Update the lines from the one with "Screen dimensions: 2205x1344" up to and including the one with "click(x=171, y=522)" by changing "person icon" to "profile icon" and keeping everything else the same. Don't include the pictures in your answer.

> _INFORMATION SUPPLIED_
(begin)

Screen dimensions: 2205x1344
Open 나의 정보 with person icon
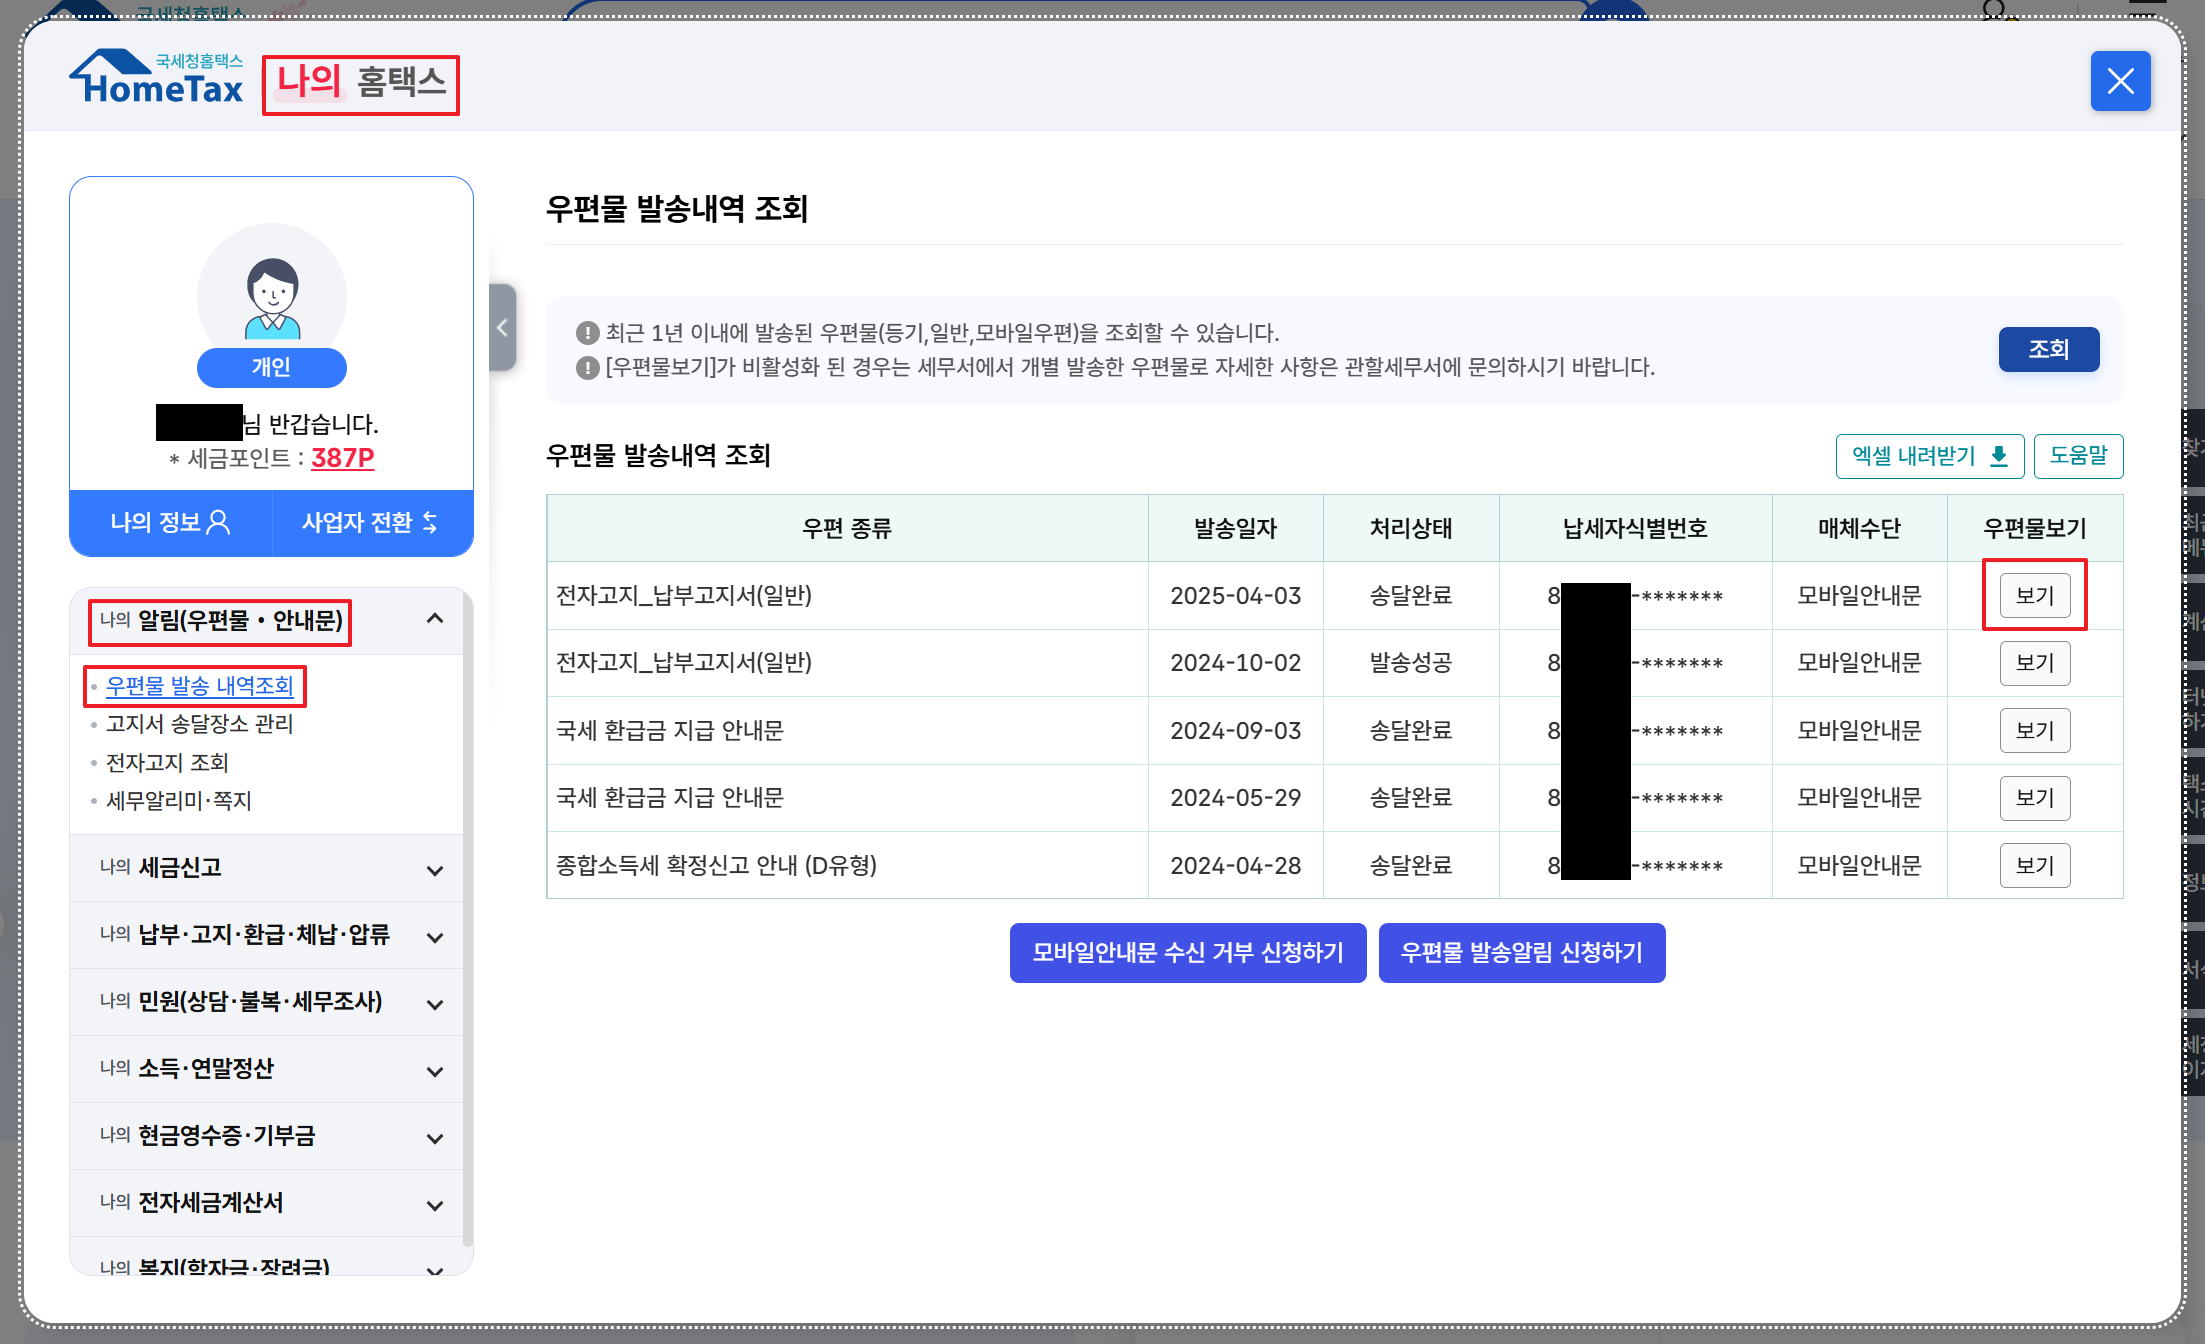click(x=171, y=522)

(end)
(begin)

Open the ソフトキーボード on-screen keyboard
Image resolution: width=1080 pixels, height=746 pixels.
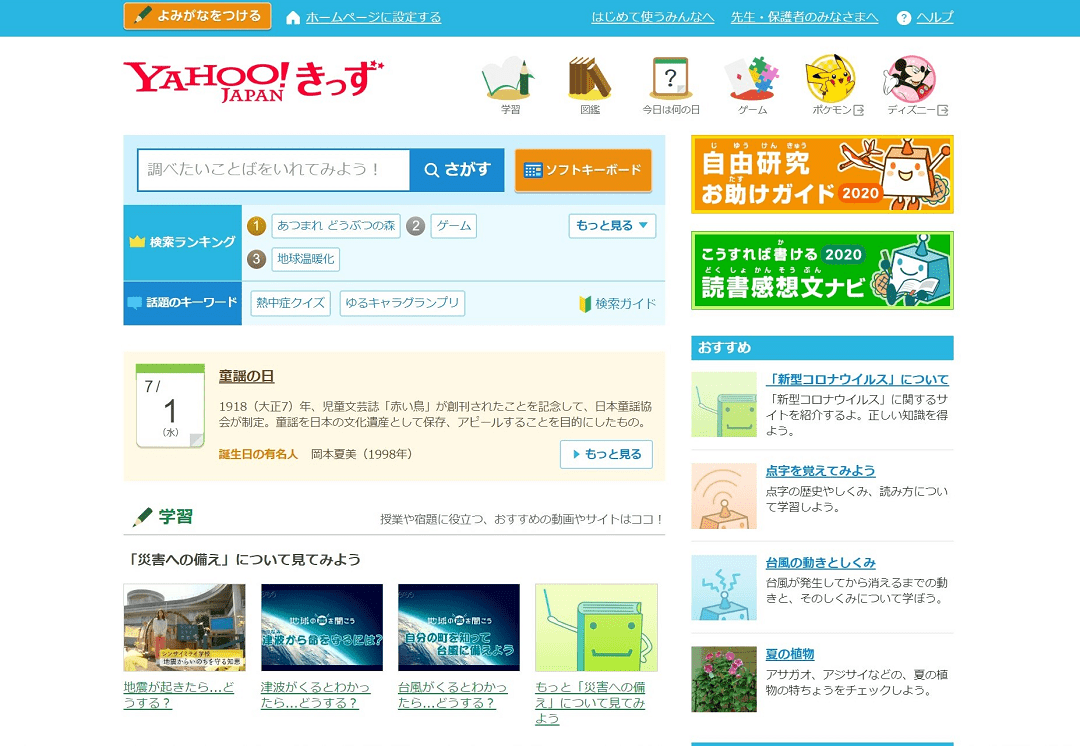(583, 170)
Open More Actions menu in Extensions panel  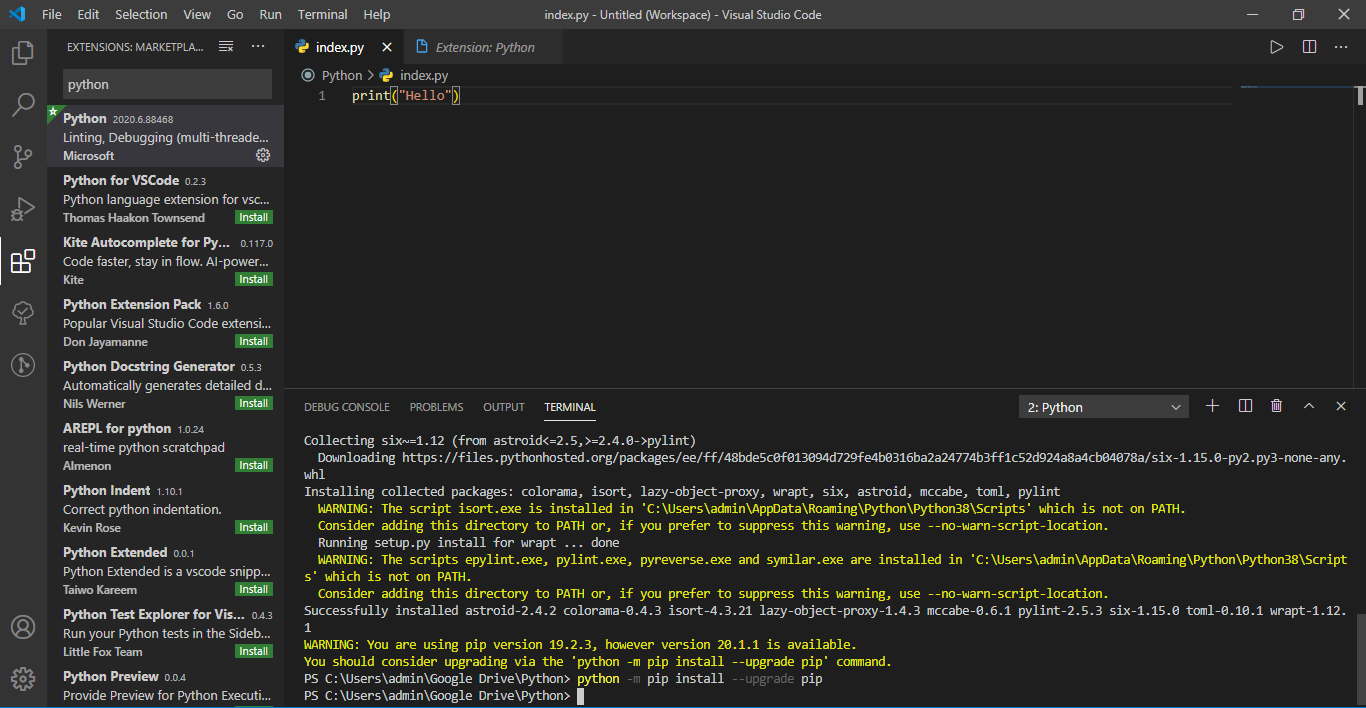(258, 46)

(end)

> _THE REPLY_
Screen dimensions: 2205x1344
Open 나의 정보 with profile icon
click(x=171, y=522)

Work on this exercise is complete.